There were only three Early Jurassic Konservat Lagerstätten known in the world until an incredible diversity of fossil marine life was discovered at the Parks Canada Ya Ha Tinda Ranch. A Konservat Lagerstätte is a deposit of exceptionally preserved fossils where soft body parts are fossilized. The Ya Ha Tinda site is the first marine Konservat-Lagerstätte described from the Jurassic Period in North America.
The Early Jurassic was an extremely stressful time for marine communities. Dr. Martindale’s research at the Ya Ha Tinda site gives us new insights into the diversity, ecology, and biogeography of marine communities during a time of significant biological and environmental change.
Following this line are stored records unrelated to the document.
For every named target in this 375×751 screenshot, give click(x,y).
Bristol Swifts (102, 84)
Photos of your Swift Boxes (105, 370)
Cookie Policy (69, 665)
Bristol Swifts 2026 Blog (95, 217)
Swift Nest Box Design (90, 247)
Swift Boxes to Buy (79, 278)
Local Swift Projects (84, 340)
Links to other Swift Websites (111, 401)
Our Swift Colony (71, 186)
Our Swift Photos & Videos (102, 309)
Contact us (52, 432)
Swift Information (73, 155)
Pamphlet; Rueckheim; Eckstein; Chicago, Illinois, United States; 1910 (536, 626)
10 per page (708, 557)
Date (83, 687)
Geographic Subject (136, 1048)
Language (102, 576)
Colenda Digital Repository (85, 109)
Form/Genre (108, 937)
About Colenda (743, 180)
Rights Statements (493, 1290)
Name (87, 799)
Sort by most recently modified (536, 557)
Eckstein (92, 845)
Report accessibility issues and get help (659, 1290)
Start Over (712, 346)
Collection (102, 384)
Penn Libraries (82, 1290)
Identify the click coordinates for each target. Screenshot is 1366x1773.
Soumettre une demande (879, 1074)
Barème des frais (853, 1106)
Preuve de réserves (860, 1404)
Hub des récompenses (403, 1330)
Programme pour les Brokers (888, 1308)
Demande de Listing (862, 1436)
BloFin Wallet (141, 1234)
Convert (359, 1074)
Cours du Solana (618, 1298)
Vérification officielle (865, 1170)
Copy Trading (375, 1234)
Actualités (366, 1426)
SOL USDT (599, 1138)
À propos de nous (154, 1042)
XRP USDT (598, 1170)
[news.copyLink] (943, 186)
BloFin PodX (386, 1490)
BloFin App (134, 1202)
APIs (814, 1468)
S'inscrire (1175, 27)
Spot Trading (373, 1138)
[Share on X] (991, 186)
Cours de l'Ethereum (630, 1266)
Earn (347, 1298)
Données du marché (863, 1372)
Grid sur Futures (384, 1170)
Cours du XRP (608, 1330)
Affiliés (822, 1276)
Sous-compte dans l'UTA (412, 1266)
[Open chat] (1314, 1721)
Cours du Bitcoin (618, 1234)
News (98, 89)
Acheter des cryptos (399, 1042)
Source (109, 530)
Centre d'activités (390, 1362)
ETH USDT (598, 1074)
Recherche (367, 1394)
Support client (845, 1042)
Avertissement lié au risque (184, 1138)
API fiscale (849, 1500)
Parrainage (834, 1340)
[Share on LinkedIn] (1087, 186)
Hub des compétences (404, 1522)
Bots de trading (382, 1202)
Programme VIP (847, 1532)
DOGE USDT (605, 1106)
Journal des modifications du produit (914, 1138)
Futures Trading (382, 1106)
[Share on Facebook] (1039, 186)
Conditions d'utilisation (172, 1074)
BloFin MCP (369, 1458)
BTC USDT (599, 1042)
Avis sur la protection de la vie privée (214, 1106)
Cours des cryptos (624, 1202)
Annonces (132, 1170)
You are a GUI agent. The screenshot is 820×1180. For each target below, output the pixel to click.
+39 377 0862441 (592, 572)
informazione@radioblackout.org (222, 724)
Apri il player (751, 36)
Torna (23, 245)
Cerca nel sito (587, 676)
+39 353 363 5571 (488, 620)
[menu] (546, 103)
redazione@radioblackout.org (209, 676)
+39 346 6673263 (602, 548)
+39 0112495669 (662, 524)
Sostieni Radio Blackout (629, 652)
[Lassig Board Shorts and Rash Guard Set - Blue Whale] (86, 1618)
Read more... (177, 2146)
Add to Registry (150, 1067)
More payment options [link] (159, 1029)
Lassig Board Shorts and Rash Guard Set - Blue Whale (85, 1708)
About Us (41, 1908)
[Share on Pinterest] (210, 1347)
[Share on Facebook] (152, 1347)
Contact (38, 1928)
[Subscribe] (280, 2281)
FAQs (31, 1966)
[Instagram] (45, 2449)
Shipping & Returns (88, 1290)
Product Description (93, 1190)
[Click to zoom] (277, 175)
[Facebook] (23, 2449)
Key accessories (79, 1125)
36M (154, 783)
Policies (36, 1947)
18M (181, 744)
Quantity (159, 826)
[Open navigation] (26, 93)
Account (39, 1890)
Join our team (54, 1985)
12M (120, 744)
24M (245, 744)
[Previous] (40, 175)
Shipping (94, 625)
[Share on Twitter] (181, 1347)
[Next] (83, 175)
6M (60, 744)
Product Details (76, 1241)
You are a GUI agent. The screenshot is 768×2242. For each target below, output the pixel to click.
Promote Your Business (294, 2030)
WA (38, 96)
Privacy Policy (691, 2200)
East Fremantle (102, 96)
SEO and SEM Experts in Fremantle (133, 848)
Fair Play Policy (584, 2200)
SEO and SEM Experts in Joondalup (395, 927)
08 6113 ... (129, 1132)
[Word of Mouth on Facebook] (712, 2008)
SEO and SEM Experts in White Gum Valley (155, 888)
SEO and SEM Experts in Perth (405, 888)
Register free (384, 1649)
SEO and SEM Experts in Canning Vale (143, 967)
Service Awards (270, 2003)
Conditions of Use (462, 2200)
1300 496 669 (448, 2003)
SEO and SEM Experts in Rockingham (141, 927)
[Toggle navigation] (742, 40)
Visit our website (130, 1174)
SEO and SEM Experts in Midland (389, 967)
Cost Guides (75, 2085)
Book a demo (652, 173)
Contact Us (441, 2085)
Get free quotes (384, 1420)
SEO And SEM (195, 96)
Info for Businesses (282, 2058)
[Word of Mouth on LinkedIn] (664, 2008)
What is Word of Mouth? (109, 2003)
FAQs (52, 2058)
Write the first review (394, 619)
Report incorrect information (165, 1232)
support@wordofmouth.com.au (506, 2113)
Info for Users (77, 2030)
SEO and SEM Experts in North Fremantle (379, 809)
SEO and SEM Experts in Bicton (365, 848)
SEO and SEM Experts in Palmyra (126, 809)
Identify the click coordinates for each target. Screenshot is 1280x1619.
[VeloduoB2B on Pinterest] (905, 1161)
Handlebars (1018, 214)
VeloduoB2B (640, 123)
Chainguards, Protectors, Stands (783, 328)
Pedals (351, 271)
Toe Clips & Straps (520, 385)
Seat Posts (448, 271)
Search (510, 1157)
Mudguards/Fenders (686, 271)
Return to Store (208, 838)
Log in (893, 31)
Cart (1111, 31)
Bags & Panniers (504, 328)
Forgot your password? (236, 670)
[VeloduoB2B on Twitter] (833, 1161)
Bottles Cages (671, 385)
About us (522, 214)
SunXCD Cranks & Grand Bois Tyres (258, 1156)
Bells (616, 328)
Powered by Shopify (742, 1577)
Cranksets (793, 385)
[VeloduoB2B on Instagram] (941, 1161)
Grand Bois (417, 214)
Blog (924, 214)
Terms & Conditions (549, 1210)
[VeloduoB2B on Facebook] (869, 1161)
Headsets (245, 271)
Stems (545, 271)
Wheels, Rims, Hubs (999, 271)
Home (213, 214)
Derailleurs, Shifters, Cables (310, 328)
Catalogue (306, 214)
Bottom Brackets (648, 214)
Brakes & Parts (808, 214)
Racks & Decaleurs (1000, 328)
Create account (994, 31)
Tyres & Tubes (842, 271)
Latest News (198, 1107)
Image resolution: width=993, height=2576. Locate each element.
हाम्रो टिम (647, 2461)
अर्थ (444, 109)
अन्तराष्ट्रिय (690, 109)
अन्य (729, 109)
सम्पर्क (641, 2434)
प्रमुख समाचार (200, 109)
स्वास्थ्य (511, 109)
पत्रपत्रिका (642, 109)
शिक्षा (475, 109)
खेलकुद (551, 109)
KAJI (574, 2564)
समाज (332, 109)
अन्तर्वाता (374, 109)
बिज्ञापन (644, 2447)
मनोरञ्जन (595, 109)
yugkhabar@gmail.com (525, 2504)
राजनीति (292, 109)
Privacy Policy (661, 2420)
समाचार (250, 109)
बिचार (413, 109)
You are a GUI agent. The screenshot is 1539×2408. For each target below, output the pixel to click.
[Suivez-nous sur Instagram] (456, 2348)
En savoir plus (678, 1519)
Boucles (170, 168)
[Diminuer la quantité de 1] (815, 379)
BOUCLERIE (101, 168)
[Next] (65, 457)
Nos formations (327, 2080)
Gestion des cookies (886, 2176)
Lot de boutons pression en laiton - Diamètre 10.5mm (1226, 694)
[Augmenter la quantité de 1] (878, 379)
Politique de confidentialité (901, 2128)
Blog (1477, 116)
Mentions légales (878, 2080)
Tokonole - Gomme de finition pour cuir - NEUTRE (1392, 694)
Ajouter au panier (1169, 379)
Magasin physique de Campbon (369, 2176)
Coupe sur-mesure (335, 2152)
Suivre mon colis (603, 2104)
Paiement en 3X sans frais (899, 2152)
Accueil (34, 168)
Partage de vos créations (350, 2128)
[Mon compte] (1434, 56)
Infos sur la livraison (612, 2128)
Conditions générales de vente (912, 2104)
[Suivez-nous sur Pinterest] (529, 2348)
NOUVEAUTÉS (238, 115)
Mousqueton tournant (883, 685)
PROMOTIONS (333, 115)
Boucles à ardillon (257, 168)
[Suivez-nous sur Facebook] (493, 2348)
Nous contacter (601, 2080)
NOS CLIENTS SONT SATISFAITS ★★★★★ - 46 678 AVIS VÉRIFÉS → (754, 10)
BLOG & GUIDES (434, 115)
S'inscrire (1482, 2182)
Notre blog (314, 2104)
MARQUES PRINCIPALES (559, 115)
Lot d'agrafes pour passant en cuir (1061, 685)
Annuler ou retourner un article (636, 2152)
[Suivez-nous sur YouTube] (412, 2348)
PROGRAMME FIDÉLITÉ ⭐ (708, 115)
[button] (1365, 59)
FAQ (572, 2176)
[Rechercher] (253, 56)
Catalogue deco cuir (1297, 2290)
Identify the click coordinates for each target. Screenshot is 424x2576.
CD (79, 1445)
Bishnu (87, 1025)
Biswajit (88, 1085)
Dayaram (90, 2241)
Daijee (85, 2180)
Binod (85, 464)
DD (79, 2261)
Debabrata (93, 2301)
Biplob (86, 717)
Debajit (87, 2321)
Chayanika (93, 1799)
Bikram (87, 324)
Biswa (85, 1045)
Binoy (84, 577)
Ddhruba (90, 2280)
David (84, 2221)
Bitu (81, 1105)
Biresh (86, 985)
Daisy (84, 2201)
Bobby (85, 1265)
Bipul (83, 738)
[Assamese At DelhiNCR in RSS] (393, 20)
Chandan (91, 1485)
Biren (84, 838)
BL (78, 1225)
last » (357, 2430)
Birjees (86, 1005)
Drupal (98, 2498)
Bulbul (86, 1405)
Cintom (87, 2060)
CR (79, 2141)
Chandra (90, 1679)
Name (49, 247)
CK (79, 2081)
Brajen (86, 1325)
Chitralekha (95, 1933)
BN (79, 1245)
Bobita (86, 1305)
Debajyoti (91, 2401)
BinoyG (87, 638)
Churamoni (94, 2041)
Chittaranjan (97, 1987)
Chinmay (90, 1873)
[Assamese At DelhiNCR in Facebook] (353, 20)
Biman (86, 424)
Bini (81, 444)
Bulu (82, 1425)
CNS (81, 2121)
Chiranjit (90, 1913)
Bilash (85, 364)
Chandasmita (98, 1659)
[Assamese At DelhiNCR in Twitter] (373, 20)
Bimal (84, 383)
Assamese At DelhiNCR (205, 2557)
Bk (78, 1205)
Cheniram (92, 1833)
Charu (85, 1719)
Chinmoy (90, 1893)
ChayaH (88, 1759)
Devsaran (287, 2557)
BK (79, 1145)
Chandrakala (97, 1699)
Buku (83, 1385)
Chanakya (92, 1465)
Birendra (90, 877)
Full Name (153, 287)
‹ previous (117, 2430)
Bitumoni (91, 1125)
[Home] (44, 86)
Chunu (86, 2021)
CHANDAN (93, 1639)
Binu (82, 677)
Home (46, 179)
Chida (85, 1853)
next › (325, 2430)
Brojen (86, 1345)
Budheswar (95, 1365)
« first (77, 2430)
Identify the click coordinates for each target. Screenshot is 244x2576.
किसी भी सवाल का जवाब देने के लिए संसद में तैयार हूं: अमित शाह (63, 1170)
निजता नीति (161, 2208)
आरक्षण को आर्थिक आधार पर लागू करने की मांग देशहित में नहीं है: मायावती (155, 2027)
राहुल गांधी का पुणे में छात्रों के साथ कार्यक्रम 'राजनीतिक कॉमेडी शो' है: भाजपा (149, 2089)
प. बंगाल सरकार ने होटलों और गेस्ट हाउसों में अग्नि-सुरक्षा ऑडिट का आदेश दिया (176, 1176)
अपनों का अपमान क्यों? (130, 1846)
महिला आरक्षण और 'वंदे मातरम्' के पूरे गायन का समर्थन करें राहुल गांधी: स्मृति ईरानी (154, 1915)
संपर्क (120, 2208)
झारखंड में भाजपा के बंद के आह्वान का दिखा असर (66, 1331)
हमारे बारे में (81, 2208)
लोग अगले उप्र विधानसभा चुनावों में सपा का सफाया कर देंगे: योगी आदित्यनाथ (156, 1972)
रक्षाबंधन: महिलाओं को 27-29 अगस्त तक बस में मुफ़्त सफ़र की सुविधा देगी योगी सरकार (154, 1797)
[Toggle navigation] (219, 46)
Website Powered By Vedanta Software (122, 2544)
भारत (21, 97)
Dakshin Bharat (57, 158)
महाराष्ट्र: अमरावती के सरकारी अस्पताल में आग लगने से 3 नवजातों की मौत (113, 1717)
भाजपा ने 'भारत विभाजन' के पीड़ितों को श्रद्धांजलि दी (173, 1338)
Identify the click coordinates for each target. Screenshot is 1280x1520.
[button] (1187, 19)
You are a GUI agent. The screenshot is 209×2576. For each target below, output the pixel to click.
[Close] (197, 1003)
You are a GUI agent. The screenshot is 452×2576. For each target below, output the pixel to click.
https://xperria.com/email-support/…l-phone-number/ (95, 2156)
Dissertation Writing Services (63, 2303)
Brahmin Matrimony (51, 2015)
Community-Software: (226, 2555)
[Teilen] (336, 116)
In her presentation, Dr. Martindale will discuss the exceptional fossils at the Ya Ha Tinda site and the fossil record of community collapse during the Toarcian Oceanic Anoxic Event, a major global extinction. An anoxic event refers to times in the deep past when parts of the Earth’s oceans were depleted of oxygen—devastating marine communities.
The Royal Tyrrell Museum’s Speaker Series talks are free and open to the public. Presentations are held every Thursday until April 26 at 11:00 a.m. in the Museum auditorium. Speaker Series talks are also available on the Museum’s YouTube channel: youtube.com/c/RoyalTyrrellMuseumofPalaeontology.